§ **YOUR OBJECTIVE**: Once you find the line with "You are a computer-use" in the listing below, please repeat it and every later line exactly, through the last one, without pictures.

§ **PROVIDED MATERIAL**:

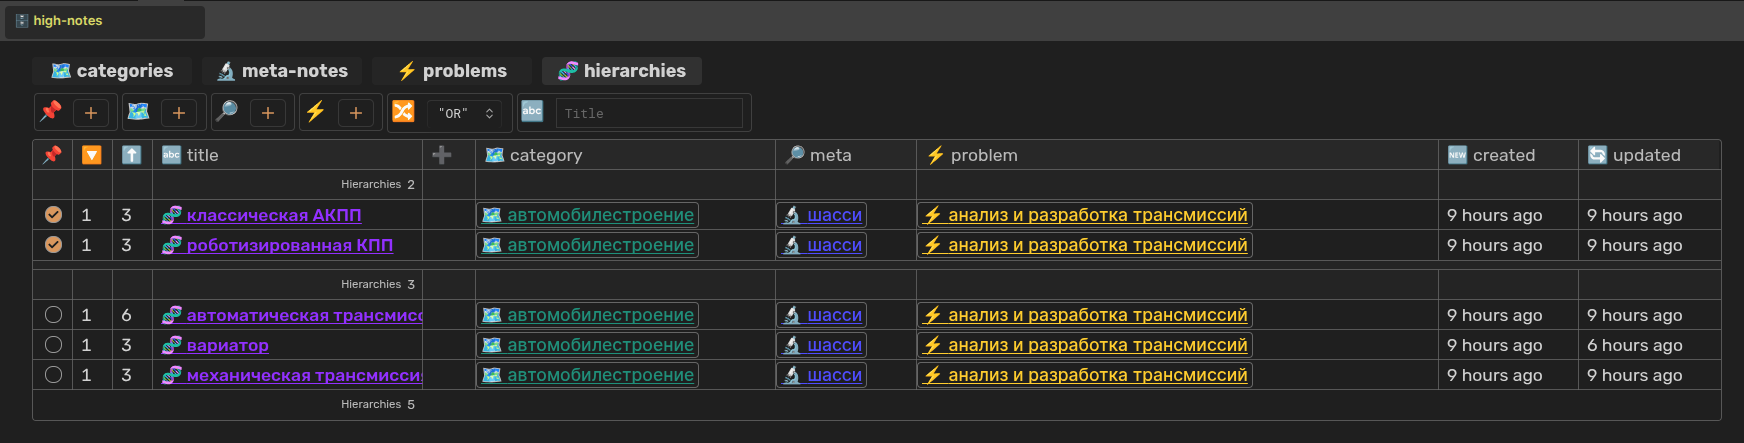
Task: Click the abc icon beside Title field
Action: coord(532,112)
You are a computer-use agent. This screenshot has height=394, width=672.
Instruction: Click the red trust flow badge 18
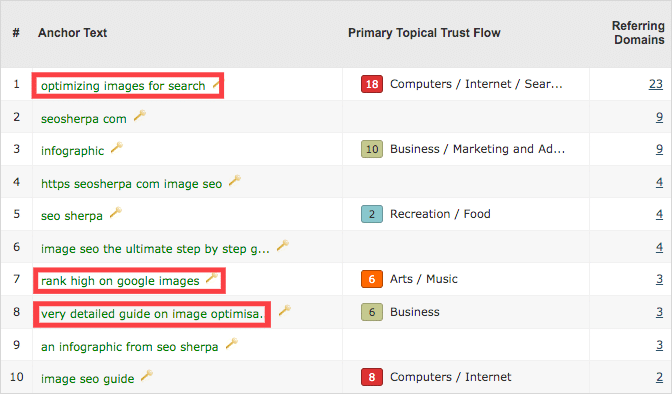pos(372,84)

§ **WRITTEN REPLY**:
You are a computer-use agent. This screenshot has height=394, width=672.
Instruction: Click the red trust flow badge 18
pos(372,84)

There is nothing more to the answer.